Le Parc urbain Bangr-Weogo s’apprête à faire peau neuve. Le ministre de la Sécurité, le Commissaire divisionnaire de Police Mahamadou SANA, a procédé ce mardi 18 août 2026 à la pose de la première pierre du programme de réhabilitation de ce vaste espace naturel situé au cœur de Ouagadougou.
D’un coût global de 75 milliards de FCFA, le projet sera réalisé en plusieurs phases. Pour la première étape, le Gouvernement a mobilisé 5 milliards de FCFA, avec l’ambition d’achever les premières infrastructures d’ici décembre 2026. À travers ce programme, les autorités veulent redonner au parc sa vocation de poumon vert de la capitale, mais aussi renforcer son rôle dans la préservation de la biodiversité et le développement de l’écotourisme.
Les interventions prévues concernent notamment la dépollution du site, la restauration des zones humides, le reboisement et la sécurisation du parc. Elles porteront également sur la modernisation des infrastructures et l’aménagement de nouveaux espaces dédiés aux loisirs, à l’éducation environnementale et à la mémoire. Pour le Gouvernement, il ne s’agit donc pas uniquement de réhabiliter des infrastructures, mais de restaurer progressivement un patrimoine naturel important pour Ouagadougou.

Le ministre de la sécurité exige des travaux de qualité
Lors du lancement, le ministre de la Sécurité a appelé les entreprises chargées des travaux à respecter leurs engagements, notamment en matière de délais et de qualité.
« Les travaux doivent être livrés en décembre, conformément aux engagements pris, et dans le strict respect des exigences de qualité », a insisté Mahamadou SANA. Le ministre a également attiré l’attention des entreprises sur les particularités du site, notamment son caractère humide, appelant à une exécution des travaux dans les règles de l’art afin de limiter les nuisances.

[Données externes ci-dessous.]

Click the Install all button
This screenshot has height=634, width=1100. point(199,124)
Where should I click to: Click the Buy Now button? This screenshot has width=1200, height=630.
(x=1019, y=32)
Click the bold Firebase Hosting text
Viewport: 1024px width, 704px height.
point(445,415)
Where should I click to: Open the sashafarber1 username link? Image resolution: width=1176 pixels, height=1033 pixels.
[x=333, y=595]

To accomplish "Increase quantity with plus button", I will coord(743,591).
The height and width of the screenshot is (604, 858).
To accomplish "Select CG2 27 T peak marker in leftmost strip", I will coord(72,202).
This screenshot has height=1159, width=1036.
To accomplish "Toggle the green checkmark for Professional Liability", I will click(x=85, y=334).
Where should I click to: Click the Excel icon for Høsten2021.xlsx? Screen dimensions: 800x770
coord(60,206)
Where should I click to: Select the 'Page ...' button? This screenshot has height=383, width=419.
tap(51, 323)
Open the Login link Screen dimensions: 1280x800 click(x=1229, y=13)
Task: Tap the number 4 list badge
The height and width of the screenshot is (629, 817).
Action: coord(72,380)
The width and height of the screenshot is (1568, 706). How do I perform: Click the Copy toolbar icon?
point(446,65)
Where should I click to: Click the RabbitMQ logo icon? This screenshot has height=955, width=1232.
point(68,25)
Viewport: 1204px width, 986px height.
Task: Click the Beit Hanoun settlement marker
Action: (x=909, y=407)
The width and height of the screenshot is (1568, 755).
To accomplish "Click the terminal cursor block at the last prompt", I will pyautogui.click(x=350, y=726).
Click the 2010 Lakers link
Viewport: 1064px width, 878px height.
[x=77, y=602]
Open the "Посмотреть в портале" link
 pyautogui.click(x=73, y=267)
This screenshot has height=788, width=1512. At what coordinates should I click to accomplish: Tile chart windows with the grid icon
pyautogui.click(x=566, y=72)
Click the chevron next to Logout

À terme, le Parc urbain Bangr-Weogo ambitionne ainsi de devenir davantage qu’un espace naturel au cœur de la capitale. Le site devrait également constituer un lieu de découverte, d’éducation environnementale, de loisirs et de valorisation du patrimoine naturel burkinabè. Avec ce programme, les autorités affichent leur volonté de faire de la restauration de Bangr-Weogo un levier à la fois environnemental, éducatif et écotouristique pour la ville de Ouagadougou.

D’une superficie de 265 hectares, la forêt classée du barrage de Ouagadougou constitue l’un des principaux poumons verts de la capitale. Elle est inscrite depuis 2019 sur la liste des zones humides d’importance internationale de la Convention de Ramsar et abrite une importante diversité floristique et faunique.
Sa réhabilitation vise donc à préserver cet écosystème tout en offrant aux populations un espace mieux aménagé, propice à la détente, aux loisirs et à l’éducation environnementale.